-- Start of ENTRIES PROVIDED --
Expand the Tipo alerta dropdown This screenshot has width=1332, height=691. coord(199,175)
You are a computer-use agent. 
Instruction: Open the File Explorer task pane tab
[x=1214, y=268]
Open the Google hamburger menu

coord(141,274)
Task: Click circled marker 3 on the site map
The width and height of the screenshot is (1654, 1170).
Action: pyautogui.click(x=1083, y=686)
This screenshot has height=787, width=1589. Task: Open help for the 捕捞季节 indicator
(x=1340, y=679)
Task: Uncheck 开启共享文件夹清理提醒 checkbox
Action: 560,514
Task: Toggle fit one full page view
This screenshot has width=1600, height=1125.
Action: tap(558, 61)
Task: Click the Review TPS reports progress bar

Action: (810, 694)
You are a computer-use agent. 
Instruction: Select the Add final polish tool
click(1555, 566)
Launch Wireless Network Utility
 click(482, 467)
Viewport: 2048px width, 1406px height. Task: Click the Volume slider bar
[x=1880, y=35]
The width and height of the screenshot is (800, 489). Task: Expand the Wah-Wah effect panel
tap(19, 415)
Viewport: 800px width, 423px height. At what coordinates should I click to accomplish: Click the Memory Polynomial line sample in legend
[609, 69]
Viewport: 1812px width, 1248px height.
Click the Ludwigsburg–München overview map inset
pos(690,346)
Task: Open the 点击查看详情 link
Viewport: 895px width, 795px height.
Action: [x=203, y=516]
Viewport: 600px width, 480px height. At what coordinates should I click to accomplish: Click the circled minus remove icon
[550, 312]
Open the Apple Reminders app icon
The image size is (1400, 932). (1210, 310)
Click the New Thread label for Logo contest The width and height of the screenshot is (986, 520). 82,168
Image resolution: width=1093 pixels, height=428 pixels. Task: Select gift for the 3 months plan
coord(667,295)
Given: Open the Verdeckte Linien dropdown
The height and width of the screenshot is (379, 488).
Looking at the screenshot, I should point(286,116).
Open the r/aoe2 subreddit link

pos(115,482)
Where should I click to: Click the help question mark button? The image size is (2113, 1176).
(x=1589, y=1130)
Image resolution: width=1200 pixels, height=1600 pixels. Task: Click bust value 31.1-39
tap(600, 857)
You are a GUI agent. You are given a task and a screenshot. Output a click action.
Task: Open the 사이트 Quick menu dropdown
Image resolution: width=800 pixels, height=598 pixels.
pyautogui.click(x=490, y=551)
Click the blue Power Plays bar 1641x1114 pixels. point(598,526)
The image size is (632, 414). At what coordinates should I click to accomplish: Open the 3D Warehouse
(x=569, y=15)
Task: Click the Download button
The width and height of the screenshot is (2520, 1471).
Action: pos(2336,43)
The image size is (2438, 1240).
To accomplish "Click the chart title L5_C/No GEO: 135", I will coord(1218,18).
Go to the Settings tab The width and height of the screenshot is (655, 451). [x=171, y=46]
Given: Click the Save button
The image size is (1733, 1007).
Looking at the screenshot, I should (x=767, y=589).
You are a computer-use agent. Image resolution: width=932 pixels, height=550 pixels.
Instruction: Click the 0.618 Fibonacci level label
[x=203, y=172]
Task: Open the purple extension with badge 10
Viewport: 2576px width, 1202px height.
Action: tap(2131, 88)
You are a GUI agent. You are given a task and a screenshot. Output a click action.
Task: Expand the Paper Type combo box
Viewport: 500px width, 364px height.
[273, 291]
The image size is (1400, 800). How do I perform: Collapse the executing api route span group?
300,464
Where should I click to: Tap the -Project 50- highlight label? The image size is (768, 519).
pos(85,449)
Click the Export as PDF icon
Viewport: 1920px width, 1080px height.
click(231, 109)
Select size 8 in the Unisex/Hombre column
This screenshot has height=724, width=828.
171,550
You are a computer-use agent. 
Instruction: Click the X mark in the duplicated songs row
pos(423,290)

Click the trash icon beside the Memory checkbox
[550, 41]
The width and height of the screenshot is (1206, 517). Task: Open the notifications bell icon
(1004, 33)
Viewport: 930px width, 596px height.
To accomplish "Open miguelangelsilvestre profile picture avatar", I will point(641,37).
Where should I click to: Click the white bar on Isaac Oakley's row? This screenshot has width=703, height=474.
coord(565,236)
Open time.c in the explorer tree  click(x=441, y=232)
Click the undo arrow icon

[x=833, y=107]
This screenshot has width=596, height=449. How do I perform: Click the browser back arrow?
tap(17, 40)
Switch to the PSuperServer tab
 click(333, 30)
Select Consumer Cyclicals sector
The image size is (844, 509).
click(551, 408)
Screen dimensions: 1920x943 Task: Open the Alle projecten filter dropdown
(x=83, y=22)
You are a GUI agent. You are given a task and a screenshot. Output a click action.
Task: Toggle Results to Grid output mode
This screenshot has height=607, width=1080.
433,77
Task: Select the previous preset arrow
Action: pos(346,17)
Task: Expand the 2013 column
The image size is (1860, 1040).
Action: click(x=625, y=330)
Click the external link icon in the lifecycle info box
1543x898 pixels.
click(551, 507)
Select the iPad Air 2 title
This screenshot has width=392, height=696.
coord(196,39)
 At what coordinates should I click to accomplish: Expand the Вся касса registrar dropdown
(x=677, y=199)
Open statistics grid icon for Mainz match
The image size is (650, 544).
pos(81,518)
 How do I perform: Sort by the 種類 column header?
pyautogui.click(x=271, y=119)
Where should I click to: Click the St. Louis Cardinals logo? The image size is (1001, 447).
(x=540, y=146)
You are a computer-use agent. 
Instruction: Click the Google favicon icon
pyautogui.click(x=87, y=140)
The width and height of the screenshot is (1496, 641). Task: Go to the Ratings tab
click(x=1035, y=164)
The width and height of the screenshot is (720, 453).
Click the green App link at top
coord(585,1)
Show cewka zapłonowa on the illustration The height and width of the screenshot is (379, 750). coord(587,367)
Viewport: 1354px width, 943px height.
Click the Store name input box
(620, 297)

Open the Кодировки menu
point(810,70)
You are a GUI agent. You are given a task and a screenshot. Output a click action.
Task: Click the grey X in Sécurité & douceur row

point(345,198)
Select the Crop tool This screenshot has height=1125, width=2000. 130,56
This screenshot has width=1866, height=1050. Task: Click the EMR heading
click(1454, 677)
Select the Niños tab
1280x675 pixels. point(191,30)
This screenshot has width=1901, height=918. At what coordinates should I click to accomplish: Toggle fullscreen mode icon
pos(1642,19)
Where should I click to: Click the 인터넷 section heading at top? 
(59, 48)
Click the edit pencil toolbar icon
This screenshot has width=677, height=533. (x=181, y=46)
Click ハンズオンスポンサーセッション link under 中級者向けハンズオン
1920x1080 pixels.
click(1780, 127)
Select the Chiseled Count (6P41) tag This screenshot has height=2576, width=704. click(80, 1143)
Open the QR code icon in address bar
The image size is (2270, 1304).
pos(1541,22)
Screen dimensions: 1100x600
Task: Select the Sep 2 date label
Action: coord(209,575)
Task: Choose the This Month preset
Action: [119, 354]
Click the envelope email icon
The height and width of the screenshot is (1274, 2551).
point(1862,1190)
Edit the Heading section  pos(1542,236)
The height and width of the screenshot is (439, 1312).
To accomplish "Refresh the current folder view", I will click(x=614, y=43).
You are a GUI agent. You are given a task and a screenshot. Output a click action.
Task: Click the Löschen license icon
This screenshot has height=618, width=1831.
-- End of ENTRIES PROVIDED --
**TASK TO COMPLETE:**
Reproduce word for word the lines of the data above, starting at the line that contains "Image resolution: width=1093" and ending at the line that contains "(x=1589, y=1130)", with both of those lines included.

**OUTPUT FOR THIS EXERCISE:**
Image resolution: width=1093 pixels, height=428 pixels. Task: Select gift for the 3 months plan
coord(667,295)
Given: Open the Verdeckte Linien dropdown
The height and width of the screenshot is (379, 488).
Looking at the screenshot, I should point(286,116).
Open the r/aoe2 subreddit link

pos(115,482)
Where should I click to: Click the help question mark button? The image size is (2113, 1176).
(x=1589, y=1130)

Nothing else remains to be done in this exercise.